DP9735 Exchange Rate Pass-Through to Consumer Prices in South Africa: Evidence from Micro-Data
|Author(s):||Janine Aron, Kenneth Creamer, John Muellbauer, Neil Rankin|
|Publication Date:||November 2013|
|Keyword(s):||consumer prices, CPI, exchange rate pass-through, exchange rate volatility, food prices, goods prices, monetary policy, services prices|
|JEL(s):||C23, C51, C52, E3, E31, E52, E58, F31, F39|
|Programme Areas:||International Macroeconomics|
|Link to this Page:||cepr.org/active/publications/discussion_papers/dp.php?dpno=9735|
A sizeable literature examines exchange rate pass-through to disaggregated import prices but very few micro-studies focus on consumer prices.

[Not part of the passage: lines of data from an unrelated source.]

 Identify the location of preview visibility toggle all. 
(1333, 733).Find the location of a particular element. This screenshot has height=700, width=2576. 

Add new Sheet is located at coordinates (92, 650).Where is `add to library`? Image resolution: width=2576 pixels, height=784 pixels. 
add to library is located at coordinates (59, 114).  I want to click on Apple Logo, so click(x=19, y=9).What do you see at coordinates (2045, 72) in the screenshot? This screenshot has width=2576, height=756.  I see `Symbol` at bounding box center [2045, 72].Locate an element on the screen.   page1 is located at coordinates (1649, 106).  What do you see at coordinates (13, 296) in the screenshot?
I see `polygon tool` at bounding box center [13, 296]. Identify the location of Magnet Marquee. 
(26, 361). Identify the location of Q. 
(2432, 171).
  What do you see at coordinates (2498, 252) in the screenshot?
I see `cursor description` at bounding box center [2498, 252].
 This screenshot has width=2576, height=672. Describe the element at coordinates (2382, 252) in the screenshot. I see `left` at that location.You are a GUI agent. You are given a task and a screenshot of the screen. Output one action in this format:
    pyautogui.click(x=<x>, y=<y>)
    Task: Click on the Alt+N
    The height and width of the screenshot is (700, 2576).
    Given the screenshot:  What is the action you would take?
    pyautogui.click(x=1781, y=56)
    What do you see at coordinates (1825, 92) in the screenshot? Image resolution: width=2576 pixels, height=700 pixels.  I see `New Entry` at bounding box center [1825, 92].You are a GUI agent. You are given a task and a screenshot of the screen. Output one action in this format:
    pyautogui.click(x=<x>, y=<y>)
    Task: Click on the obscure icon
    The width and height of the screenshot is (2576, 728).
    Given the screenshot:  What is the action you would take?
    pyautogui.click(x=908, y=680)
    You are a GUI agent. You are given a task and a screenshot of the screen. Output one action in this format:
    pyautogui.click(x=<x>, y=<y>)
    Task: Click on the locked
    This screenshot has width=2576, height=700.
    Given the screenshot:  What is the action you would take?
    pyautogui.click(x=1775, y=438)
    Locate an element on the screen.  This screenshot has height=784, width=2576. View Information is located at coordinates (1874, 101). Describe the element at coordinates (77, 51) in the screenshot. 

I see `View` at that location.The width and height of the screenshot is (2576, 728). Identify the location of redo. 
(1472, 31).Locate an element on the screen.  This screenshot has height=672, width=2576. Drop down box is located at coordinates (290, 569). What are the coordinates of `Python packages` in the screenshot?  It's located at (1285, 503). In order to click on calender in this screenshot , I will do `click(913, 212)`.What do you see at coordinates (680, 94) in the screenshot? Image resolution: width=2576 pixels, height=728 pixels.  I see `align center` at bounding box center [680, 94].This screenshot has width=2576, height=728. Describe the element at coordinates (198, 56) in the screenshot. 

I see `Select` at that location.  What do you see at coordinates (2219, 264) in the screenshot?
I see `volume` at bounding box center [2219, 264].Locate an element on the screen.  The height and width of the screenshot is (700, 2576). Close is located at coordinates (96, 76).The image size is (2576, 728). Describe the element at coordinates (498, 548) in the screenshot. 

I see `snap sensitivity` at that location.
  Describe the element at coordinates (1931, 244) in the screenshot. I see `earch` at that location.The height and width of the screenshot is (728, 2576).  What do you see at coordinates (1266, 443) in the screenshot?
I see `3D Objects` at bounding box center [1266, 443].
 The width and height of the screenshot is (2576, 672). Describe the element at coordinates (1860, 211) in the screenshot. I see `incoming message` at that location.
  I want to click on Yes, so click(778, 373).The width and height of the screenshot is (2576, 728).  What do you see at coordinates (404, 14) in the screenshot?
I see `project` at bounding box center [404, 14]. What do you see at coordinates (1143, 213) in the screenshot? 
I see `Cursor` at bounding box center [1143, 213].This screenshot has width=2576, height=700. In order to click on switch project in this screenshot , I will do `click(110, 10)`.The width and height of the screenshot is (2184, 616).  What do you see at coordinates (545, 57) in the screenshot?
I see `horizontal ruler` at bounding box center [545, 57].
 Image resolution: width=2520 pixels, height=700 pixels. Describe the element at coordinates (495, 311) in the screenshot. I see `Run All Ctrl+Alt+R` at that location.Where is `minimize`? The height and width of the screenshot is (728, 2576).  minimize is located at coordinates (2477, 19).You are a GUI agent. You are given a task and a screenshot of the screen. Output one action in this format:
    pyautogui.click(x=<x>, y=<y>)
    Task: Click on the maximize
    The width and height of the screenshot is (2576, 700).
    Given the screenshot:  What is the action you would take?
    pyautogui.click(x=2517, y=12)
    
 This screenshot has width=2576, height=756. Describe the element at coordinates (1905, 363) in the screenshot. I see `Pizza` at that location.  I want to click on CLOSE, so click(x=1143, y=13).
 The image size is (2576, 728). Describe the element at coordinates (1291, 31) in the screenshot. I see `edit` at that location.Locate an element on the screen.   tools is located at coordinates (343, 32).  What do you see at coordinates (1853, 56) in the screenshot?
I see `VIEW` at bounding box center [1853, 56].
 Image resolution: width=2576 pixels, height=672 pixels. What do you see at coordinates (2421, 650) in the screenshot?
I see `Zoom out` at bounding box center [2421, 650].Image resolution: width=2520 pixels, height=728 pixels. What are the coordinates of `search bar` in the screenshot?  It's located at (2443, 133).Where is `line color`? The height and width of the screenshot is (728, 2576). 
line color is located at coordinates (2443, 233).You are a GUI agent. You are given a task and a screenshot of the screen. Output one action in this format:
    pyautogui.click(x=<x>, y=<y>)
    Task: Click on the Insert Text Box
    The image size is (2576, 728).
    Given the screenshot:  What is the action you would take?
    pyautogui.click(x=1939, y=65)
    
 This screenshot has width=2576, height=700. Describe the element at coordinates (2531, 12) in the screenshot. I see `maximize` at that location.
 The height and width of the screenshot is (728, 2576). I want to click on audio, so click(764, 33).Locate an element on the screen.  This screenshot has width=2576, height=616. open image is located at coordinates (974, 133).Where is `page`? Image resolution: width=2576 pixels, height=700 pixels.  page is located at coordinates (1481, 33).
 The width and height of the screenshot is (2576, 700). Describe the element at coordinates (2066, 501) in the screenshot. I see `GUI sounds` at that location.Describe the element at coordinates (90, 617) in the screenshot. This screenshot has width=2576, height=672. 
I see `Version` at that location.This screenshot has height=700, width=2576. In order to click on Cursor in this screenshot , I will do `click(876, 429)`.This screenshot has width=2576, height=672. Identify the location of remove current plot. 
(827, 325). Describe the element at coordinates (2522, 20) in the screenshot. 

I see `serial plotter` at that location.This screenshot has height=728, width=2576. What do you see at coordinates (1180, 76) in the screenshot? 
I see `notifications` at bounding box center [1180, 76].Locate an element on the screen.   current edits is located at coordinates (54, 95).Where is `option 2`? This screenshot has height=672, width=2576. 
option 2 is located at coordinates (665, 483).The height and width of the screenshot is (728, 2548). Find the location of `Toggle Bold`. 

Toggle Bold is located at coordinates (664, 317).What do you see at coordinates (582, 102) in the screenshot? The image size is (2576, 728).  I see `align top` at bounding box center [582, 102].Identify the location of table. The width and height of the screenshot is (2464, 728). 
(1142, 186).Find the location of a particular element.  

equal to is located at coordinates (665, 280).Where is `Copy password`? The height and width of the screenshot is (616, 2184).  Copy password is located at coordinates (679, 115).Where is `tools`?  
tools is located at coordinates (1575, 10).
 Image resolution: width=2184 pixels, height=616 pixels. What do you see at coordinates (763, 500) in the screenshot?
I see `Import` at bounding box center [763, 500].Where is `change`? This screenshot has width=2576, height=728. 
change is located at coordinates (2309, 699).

This paper explores exchange rate pass-through to consumer prices in South Africa during 2002-2007, using a unique data set of highly disaggregated data at the product and outlet level. The paper adopts an empirical approach that allows pass-through to be calculated over various horizons, including controls for domestic and foreign costs. It studies how pass-through differs across types of consumption goods and services and draws some aggregate implications about pass-through, using actual weights from the CPI basket. The heterogeneity of pass-through for different food sub-components and the role of switches between import and export parity pricing of maize is investigated and found significant for five out of ten food sub-components. Overall pass-through to the almost 63 percent of the CPI covered is estimated at about 30 percent after two years, but is higher for food.